5: Framing Architecture

Information can be presented in different ways, and those perspectives evoke different emotions. Imagine this: you are in a hospital and got diagnosed with something. The doctor checks some papers, followed by this statement:

“The odds of survival one month after surgery are 90%”

Now, how did you feel after reading this sentence, maybe a bit unsettled?

Now imagine this:

The chance of you dying within one month is 10%”

How do you feel now?

Those are the same statistics, but framed differently. Most patients probably find the second statement more unsettling, even though they are the same. It's the same as with Milk, it could be framed as “90% fat-free” or described as “10% fat”.

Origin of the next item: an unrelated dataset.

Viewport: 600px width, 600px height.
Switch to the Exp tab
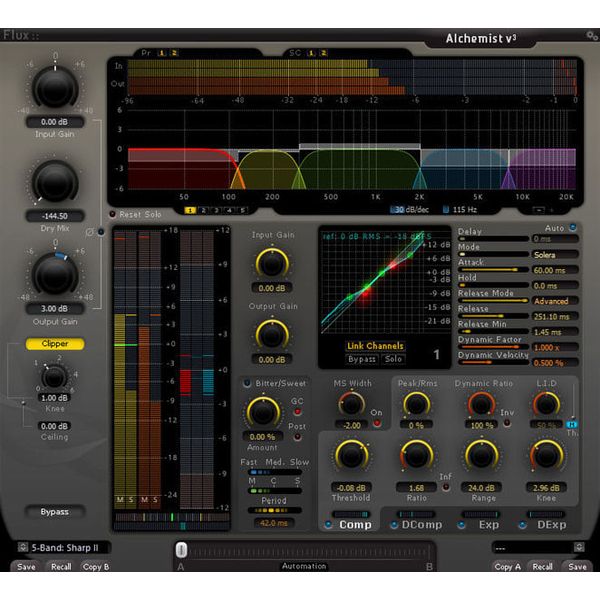(481, 524)
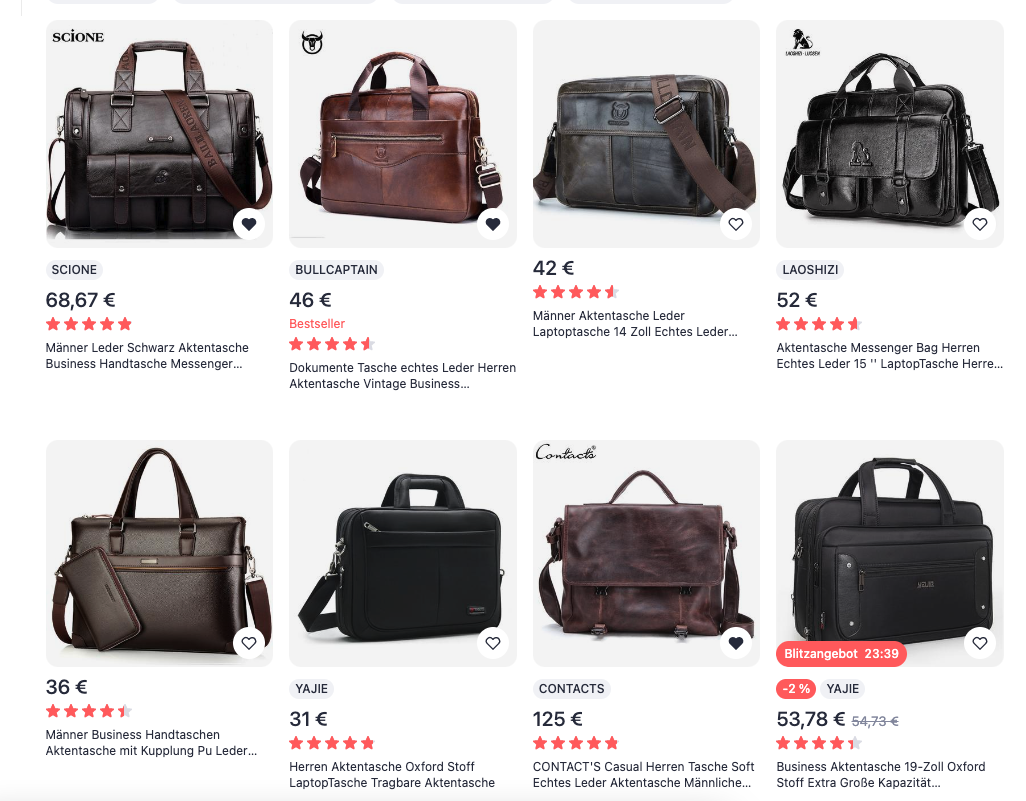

Well, perhaps now you realized how big this book actually is because I feel like I just scratched the surface. There are so many more facts and principles that are told about our thinking in that book. Though, it's difficult to get a lot out of this book:

"People who are taught surprising statistical facts about human behavior may be impressed to the point of telling their friends about what they have heard, but this does not mean that their understanding of the world has really changed. The test of learning psychology is whether your understanding of situations you encounter has changed, not whether you have learned a new fact. There is a deep gap between our thinking about statistics and our thinking about individual cases."

The book contained so much information that it literally forced me to find some efficient way to note it all, which I did. I already told you about the website I used, so maybe check out that other blog. You know, we already reached the 1250 words which is record length, so instead of boring you with more facts, just enjoy your Sunday ^^

I might make a part two, but for now, this will suffice. Have a lovely day!